● **DOCUMENT TEXT**:
__________________________________________________
Diagnostics name the disambiguated id the user should type next.
**Deferred to 0.9.0+ (explicitly out of the first slices):**
- `$ns:skill` **globs / wildcards** (`$github:*`). Plain namespaced-exact
(`$github:gh-fix-ci`) ships in Slice 1; globbing does not.
- **Per-skill tool restriction enforcement.** Parsing/display can land early;
enforcement and its catalog-head-stability handling are owned by
`TOOL_LIFECYCLE.md`.
- **Multi-skill composition rules.** Until defined, fall back to the "choose one"
prompt (§4, §7).
---
## 7. Ambiguity / error UX, tests, and non-goals
### Error / ambiguity UX examples
| Input | Outcome |
|---|---|
| `$systematic-debugging fix the auth bug` | Exact hit. `Using skill: systematic-debugging`, body loaded, task = "fix the auth bug". |
| `$github:gh-fix-ci inspect failing checks` | Namespaced-exact hit. `Using skill: github:gh-fix-ci`, body loaded. |
| `$nope do a thing` | No match. `"No skill named 'nope'. Run /skill list to see available skills."` No activation; the line is sent as ordinary text. |
| `$debugging ...` (3 candidates) | `"$debugging matched 3 skills: systematic-debugging, root-cause-debugging, superpowers:systematic-debugging — use $superpowers:systematic-debugging."` No auto-pick. |
| `$systematic-debug ...` (1 fuzzy candidate) | Suggest only: `"No exact skill 'systematic-debug'. Did you mean $systematic-debugging?"` No silent activation. |
| `$aleph ...` but aleph disabled | `"Skill 'aleph' is disabled. Enable it with /skill enable aleph."` No activation. |
| `$tdd $systematic-debugging ...` (2 mentions) | `"Choose one skill to lead this turn: $test-driven-development or $systematic-debugging."` (until composition rules exist). |
| `echo $PATH` inside a code fence / command string | Not a mention. Scanner skips `$` inside code/command contexts. |
### Tests (planned)
__________________________________________________
[Collected data]
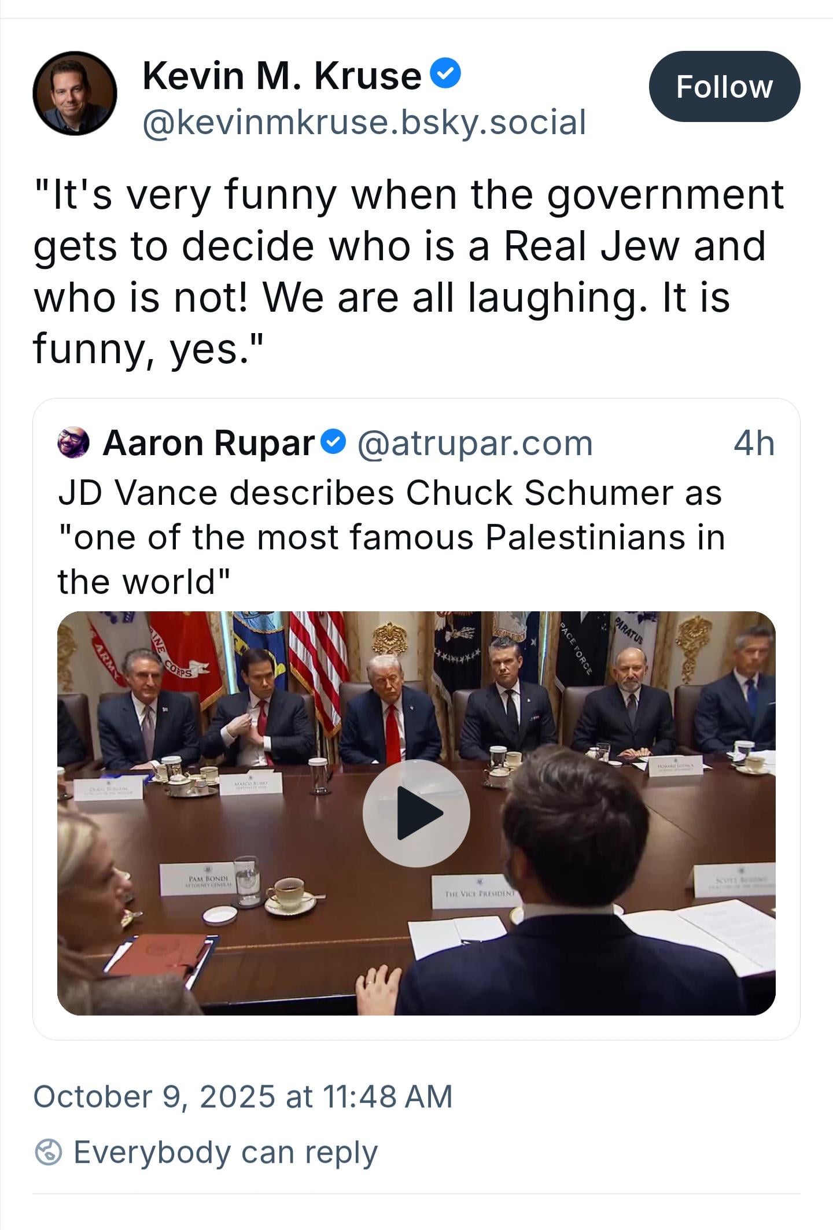Image resolution: width=833 pixels, height=1230 pixels.
Task: Click the Marco Rubio placard in the video
Action: click(x=250, y=785)
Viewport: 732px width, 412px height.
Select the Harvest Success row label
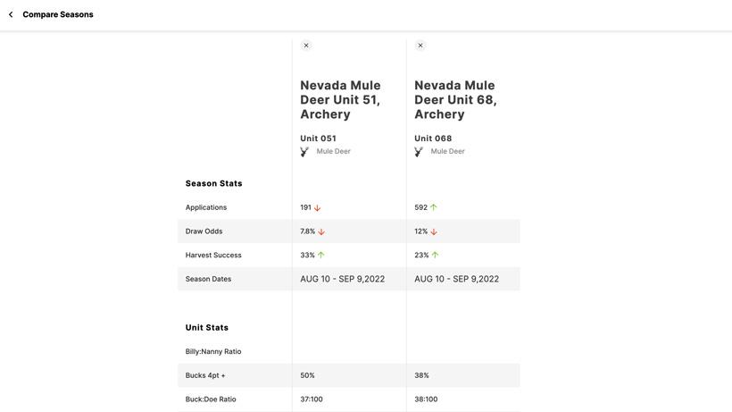point(213,256)
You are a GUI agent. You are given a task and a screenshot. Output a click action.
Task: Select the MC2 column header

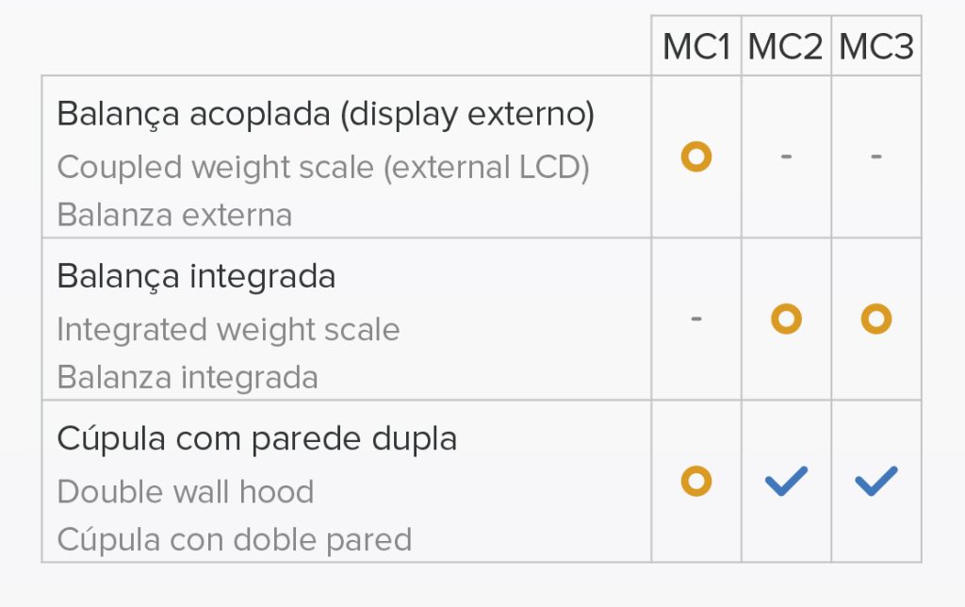point(786,46)
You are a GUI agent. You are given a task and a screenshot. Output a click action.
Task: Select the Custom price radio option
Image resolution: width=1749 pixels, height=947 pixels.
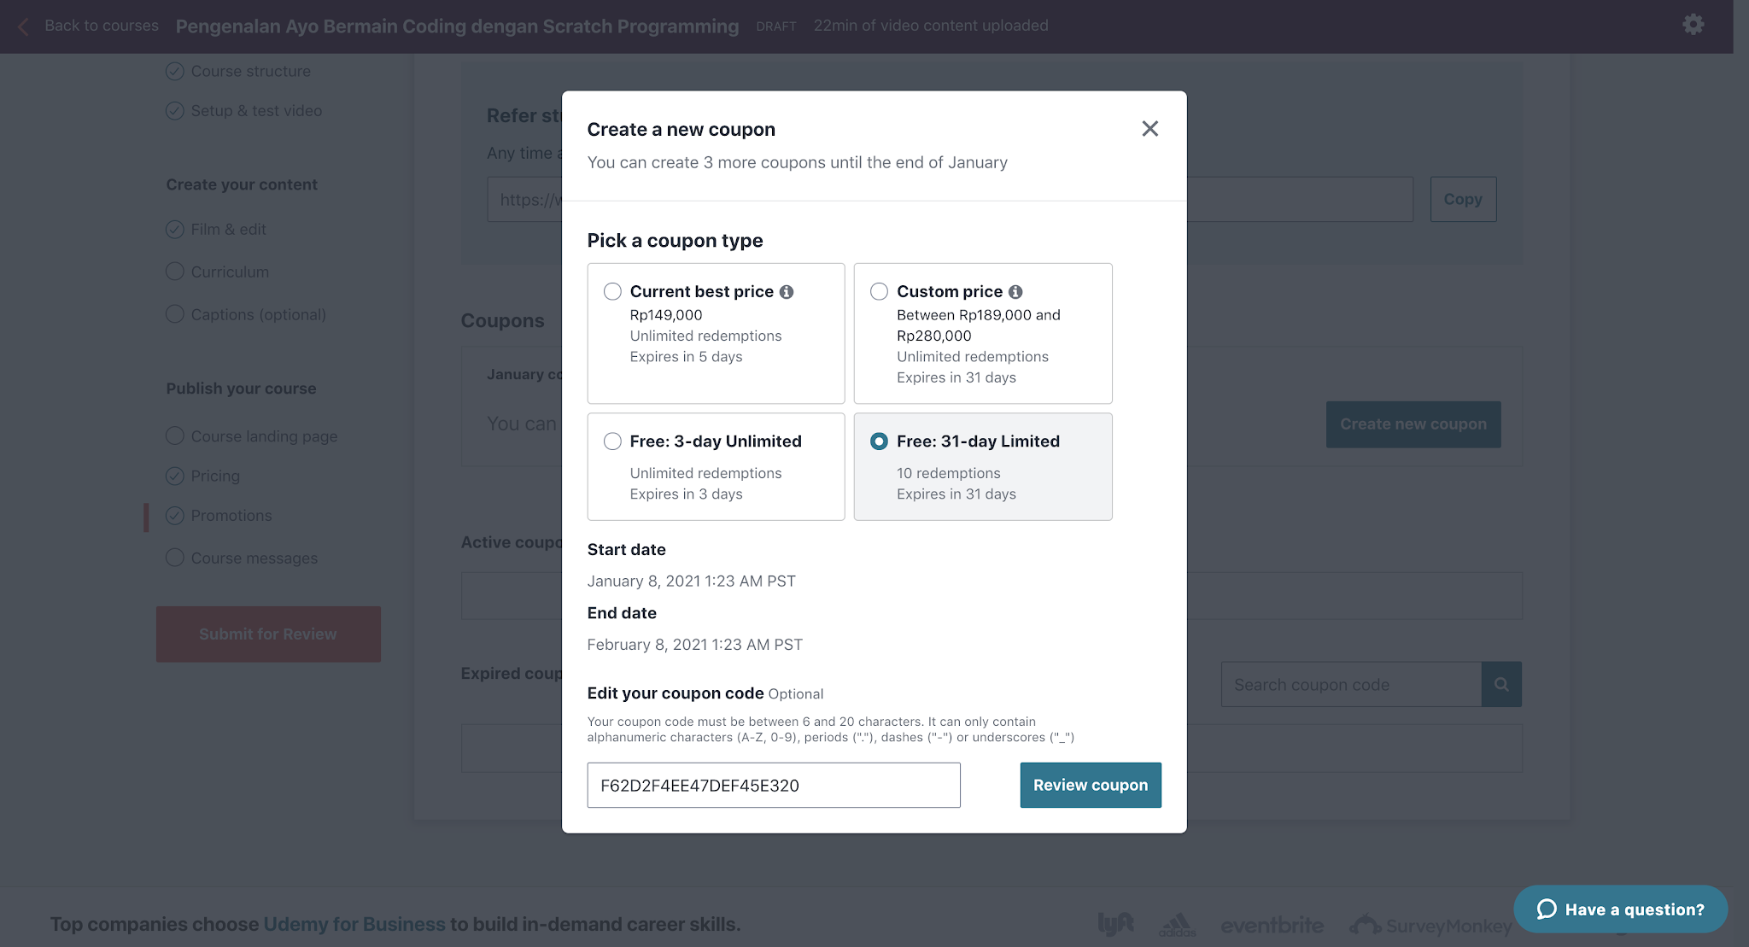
__________________________________________________
● **WORK REQUEST 1**:
Answer these questions from the skill-mention design text:
(a) To which version are `$ns:skill` globs and wildcards deferred?
(b) What happens to the line `$nope do a thing` after the no-match message?
(c) Which file owns enforcement of per-skill tool restrictions?
● **WORK REQUEST 2**: In one to three sentences, explain from the skill-mention design text why the input `$tdd $systematic-debugging ...` produces a "Choose one skill to lead this turn" prompt.

● **EXERCISE SOLUTION 1**:
(a) 0.9.0+.
(b) Nothing is activated, and the line is sent as ordinary text.
(c) `TOOL_LIFECYCLE.md`.

● **EXERCISE SOLUTION 2**: Rules for combining several skills have not been defined yet and are deferred to 0.9.0+. Until they exist, a line that mentions two skills falls back to the "choose one" prompt.